Selected text:
● ● ● ● ● ● ●

BACKGROUND
Preeclampsia represents a significant challenge in obstetrics. Effective early prediction is crucial for timely intervention, yet the development of predictive models is complicated by the class imbalances inherent in clinical data.
OBJECTIVE
This study aims to develop a robust pipeline that enhances the predictive performance of ensemble machine learning models for the early prediction of preeclampsia in an imbalanced dataset.
METHODS
We evaluated combinations of six ensemble machine learning algorithms and eight resampling techniques across a spectrum of minority-to-majority ratios. Using statistical methods, we systematically identified and optimized these configurations, focusing on key performance metrics such as Geometric Mean.
RESULTS
The strategic optimization of variable selection and settings proved crucial. The configuration using the Inverse Weighted Gaussian Mixture Model for resampling, followed by the Gradient Boosting Decision Trees algorithm, with an optimized minority-to-majority ratio of 0.09, was identified as the most effective, achieving a Geometric Mean of 0.6694. This configuration significantly outperformed the baseline across all evaluated metrics, demonstrating substantial improvements in model performance.
CONCLUSIONS
This study establishes a robust pipeline that significantly enhances the predictive performance of models for preeclampsia within imbalanced datasets. Our findings underscore the importance of a strategic approach to variable optimization in medical diagnostics, offering potential for broad application in various medical contexts where class imbalance is a concern.

● ● ● ● ● ● ●

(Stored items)

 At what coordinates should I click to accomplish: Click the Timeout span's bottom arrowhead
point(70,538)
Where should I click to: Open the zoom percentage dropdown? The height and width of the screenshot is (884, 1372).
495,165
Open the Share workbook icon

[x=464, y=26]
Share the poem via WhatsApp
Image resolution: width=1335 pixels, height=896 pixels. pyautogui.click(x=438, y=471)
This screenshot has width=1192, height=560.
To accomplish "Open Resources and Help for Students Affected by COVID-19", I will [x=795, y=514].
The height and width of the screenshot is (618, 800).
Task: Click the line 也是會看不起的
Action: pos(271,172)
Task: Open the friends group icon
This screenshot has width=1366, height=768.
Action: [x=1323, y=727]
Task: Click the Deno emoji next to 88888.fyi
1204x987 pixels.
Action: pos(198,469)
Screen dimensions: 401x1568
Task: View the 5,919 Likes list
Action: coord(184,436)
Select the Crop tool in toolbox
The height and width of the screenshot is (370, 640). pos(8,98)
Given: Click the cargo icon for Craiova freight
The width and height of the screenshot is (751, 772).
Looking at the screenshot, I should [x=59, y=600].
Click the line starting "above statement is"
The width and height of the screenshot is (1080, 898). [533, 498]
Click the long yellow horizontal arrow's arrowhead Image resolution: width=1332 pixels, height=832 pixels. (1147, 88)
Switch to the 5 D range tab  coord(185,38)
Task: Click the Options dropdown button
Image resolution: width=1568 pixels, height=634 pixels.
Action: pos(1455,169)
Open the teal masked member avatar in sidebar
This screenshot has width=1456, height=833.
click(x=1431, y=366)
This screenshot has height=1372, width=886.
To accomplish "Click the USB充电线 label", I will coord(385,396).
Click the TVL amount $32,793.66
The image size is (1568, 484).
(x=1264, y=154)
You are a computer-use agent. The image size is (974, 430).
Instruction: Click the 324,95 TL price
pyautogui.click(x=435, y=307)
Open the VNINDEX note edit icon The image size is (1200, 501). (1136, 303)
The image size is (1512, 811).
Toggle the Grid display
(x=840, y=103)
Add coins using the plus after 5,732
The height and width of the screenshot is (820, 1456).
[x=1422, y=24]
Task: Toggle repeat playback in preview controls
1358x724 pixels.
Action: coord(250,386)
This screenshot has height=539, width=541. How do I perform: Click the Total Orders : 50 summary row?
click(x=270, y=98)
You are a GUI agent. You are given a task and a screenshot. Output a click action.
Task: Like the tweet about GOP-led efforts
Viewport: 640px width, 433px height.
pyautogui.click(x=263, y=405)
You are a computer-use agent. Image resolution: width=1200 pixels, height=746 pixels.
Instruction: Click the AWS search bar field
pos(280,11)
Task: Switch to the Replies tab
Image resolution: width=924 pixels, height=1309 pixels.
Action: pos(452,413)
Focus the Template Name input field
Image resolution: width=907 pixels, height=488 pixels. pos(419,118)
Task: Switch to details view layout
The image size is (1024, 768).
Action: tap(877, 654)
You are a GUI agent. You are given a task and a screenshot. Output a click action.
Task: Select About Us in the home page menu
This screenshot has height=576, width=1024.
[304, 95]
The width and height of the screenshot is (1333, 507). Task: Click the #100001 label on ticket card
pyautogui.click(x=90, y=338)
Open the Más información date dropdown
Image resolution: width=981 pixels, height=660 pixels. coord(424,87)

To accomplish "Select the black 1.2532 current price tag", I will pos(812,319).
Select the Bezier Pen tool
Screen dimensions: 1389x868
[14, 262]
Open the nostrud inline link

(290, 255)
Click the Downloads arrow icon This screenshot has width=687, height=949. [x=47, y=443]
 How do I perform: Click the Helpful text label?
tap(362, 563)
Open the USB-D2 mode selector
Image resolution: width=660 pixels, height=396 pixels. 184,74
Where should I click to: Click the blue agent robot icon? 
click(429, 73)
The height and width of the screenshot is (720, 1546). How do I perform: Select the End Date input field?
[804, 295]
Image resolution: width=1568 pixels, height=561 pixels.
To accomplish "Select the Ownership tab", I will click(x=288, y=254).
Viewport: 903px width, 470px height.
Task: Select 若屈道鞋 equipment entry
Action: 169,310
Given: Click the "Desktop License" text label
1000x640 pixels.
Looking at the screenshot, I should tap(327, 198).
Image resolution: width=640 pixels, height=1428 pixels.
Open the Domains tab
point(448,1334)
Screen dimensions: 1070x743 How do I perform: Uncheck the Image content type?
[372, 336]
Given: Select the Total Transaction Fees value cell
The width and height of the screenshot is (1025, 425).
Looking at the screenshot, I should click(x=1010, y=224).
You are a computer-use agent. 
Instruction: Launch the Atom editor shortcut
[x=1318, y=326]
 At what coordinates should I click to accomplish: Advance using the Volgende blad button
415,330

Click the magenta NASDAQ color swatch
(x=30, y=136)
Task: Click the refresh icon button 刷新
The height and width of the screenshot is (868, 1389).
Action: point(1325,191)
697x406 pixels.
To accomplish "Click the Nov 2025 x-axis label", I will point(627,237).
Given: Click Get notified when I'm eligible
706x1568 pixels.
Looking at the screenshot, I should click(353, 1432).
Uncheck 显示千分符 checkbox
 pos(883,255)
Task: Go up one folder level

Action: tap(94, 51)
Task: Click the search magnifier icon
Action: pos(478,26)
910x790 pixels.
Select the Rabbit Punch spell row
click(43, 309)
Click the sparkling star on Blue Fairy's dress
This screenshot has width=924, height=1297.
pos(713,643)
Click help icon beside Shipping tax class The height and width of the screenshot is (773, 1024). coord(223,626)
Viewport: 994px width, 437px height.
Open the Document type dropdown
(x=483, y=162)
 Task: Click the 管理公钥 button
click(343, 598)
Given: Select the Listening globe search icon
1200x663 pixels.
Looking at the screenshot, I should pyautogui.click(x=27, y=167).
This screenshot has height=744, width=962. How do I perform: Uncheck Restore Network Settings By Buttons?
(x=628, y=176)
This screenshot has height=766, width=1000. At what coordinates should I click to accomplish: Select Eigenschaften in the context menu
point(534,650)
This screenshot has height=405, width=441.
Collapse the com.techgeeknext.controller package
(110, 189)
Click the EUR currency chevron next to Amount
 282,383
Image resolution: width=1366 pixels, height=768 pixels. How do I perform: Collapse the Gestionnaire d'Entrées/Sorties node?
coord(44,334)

● ● ● ● ● ● ●

Work required:
In the preeclampsia study abstract, what minority-to-majority ratio was used in the most effective configuration?

Your solution:
0.09